What the exercise asks: Present exactly, and only, the lines running from the line that contains "2576x1456 pixels." through the end of the entries below.

Stored items:
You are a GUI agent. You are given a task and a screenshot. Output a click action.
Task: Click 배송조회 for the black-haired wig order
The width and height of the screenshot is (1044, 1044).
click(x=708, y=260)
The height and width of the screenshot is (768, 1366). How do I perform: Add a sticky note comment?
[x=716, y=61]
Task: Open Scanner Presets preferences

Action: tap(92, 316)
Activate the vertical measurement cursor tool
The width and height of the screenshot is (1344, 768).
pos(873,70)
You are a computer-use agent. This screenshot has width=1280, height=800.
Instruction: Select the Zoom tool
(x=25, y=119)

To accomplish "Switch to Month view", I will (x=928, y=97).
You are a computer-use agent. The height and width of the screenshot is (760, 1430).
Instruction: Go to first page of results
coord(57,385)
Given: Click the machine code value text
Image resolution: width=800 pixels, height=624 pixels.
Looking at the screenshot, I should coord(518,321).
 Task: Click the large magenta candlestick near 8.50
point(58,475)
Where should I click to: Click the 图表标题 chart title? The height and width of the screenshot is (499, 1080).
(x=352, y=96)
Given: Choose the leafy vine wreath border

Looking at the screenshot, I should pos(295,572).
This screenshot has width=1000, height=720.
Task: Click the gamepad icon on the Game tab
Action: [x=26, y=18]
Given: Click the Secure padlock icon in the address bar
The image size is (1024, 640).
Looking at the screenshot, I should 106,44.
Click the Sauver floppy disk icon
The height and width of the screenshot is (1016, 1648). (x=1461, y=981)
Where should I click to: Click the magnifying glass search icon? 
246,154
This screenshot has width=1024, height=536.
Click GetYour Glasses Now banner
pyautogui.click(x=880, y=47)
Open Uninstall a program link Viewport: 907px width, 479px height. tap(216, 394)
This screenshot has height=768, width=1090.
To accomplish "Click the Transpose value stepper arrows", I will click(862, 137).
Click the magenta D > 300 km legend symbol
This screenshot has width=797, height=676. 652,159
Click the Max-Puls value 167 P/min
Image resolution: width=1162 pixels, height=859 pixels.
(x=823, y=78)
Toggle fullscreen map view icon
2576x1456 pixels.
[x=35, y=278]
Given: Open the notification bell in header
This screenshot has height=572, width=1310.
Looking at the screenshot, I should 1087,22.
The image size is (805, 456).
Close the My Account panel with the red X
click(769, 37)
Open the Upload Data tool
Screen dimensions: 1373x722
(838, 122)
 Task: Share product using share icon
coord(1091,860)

Solution:
2576x1456 pixels.
[x=35, y=278]
Given: Open the notification bell in header
This screenshot has height=572, width=1310.
Looking at the screenshot, I should 1087,22.
The image size is (805, 456).
Close the My Account panel with the red X
click(769, 37)
Open the Upload Data tool
Screen dimensions: 1373x722
(838, 122)
 Task: Share product using share icon
coord(1091,860)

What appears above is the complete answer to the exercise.